I am going a bit further in my Coq journey and I am confronted with a new problem.
I don’t exactly know if it’s the property that I have illdefined or if it is the proof process that I miss, si here it is:

I want essentially to prove that a list of booleans where each element is different (unique) has at most a size of 2.

My lemma looks like that :

Lemma there_are_two_bools :
forall l:list bool, (forall b, In b l -> exists! b2, In b2 l /\ b = b2) -> length l <= 2.
Proof.
intros.
case l.
unfold length.
intuition.
intros.
case l0.
unfold length.
intuition.
intros.
case l1.
unfold length.
intuition.
intros.

At which point I essentially have a 3 elements list (longer than too) but the structure if l has vanished and so I don’t know how to use the unicity condition to show that this case is ill formed.

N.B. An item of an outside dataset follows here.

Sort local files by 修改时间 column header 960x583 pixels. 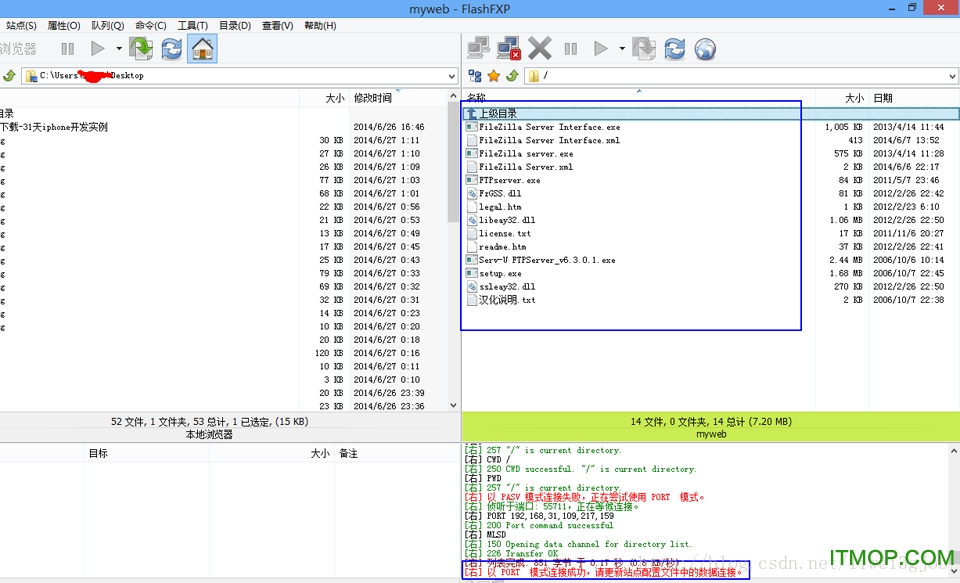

Your hypothesis does not state that every element of the list is unique, it is actually a tautology because the existential can be satisfied with the element given as hypothesis:

From Coq Require Import List.
Lemma valid A (l : list A) : forall b, In b l -> exists! b2, In b2 l /\ b = b2.
Proof. intros b b_in_l; exists b; red; intuition. Qed.

In order to state that the list has no duplicate elements you could use the NoDup predicate from the standard library.

b2 is always unique since you ask it to be equal to b, the problem is that this isn’t the unicity you want to talk about. You mean something like “there exists a unique i such that the ith element of L is b”.

So, silly question (only partially related) does ‘=’ mean equality or identity in Coq?

And, I think I see what you mean, b could be uniquely set but occur several time in the list on its own (like a pointer thing).

Then my question partly remains, since even with something like NoDup, when I do things like ‘case l’ then I lose grip on ‘NoDup l’ since I have in my hypothesis ‘b0 : bool’ and ‘l0 : list bool’ but nowhere do I have ‘l = b :: l0’ (which is weird to my understanding).

Herbelin, thank you so much.
You made my day.
My proof is still a bit longish I assume compared to what should be possible, but, indeed I managed to prove that my list only has 2 elements.

case_eq is really great.

Though, I have one more question if I may.
When I type case x it just apply case analysis on x in the goal, but when I do case x, x0 it applies it also in the hypothesis.
Is there a reason for that?

When I type case x it just apply case analysis on x in the goal, but when I do case x, x0 it applies it also in the hypothesis.
Is there a reason for that?

Huh, probably not a good reason. The tactic case was supposed to evolve towards the semantics of destruct at some time but this was not pursued. As a trace of this case x, x0 is like destruct x, x0. Do case x; case x0 or case x, x0 in |- * if you want to work only on the goal (in the latter case, it will also remove the now useless hypotheses).

Also, I realize that I may have misunderstood your question about “equality or identity”. I thought you were talking about so-called Martin-Löf’s identity type and that you were using identity synonymously to equality. If this was a equation calling to choose between equality(in the sense of a syntactic proposition) or identity (in the sense of “true equality”), then the equal sign is an “equality” predicate, that is, it does not presume that the equality necessarily holds. In particular, we can have “equality” assumptions, which by construction are just assumed and thus have no proof. As for “equality” statements, only those which have a proof are worth be called identity. (But maybe, this was not your question either?)

I have to say, all these different way of writing things, and sub tactics of sub tactics makes it a bit hard to follow everything.
Often, it feels like the proof is long just because you picked the wrong tactic at after the first intro.

For the equality/identity, it was really just a thought.
On the very moment I didn’t think about the fact that the very same element could occur several time in the list. It’s because I use lists for sets (for some historical reasons) and because since I create everything from scratch, things that could in principle happen do not because the previous function prevents them from happening, though when you want to prove the second function on its own, you have to care about these spurious cases.